Hundreds of community colleges nationwide are uniting around a reform movement called Guided Pathways (GPS). In use from Florida to Hawaii, GPS aims to ensure that community college students follow a clear path to graduation with help from supportive, career-focused counseling. GPS is designed to help students finish faster, better understand graduation requirements, and save money.
Guided Pathways has been adopted by colleges like St. Petersburg College in Florida, Honolulu Community College, San Jacinto College near Houston, and the Dallas County Community College District (DCCCD). At least 250 community colleges are participating.
The goal is simple: helping students graduate as quickly and painlessly as possible.
The problem: unclear expectations
GPS was inspired by numerous studies revealing the hurdles community college students face on their path to graduation. One such problem: Students often take far more classes than they need.
According to College Complete America, the average Texas community college graduate needs 60 credit hours of courses to receive an associate degree. But, to receive that degree, that average student takes 90 credit hours of classes. The University of North Texas reports that 20 percent of students who transfer from community colleges arrive at UNT having taken two entire years of unnecessary classes.
Why does this happen? One frequent cause is that students might not know what they want to study when they enter school – which is fine. Community colleges are a good place to explore different career options, since tuition is lower.
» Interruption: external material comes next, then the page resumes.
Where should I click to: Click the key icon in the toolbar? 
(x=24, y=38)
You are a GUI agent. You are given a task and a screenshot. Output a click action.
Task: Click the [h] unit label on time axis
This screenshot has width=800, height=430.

But other causes are more concerning. A survey of DCCCD students found that many students did not understand their graduation requirements, or received confusing advice from their academic advisors. In addition, many graduating students report that they took “required” classes, only to find out later that the classes were not really required.
The solution: Guided Pathways
As colleges adopt GPS, students notice two major changes. First, they’ll enjoy expanded advising and career coaching departments. North Lake College and the DCCCD are growing their advising staffs by 25 percent, including new “navigators” specially trained to guide students through the college environment.
Career coaching will also become a major part of the academic advising process, and each college will add a new career coach to the existing staff. All advisors will go through additional training to provide more knowledgeable academic and career-focused assistance.
The second big change for students will be a GPS “road map,” a printable checklist outlining how to reach graduation in clear and easy-to-follow language. The road maps are broken down into seven categories with names like Business, Health Sciences, or Industry, Manufacturing and Construction.
Each road map provides accurate information on academic and career guidance, including exactly what students need to graduate. The plans will be consistent across all Dallas County Community Colleges, to help students attending classes at multiple schools.
Choosing a road map is not the same as choosing a major – each pathway includes numerous majors, and students are always free to change their minds.
National success stories
Although GPS is relatively new, many colleges and universities are already seeing success. Georgia State University reported a 20 percent increase in graduation rates after implementing degree maps similar to GPS, and the gains at Queensborough Community College in New York City were even higher.
After implementing GPS-style road maps for its students, Florida State University reported that its four-year graduation rate increased from 44 to 61 percent and the problem of students taking too many classes before graduating virtually disappeared.
A brand-new student experience
At North Lake College and other colleges in the DCCCD, GPS has begun for dozens of programs already, with the remainder coming by 2020. At that time, new students will meet with career coaches as part of the enrollment process, then focus their studies on one of the eight road maps.
North Lake College is proud to join the national GPS reform movement. Many students are already making smarter class choices with road maps in hand, the first step in a program that is improving advising, career coaching, and graduation rates across the country.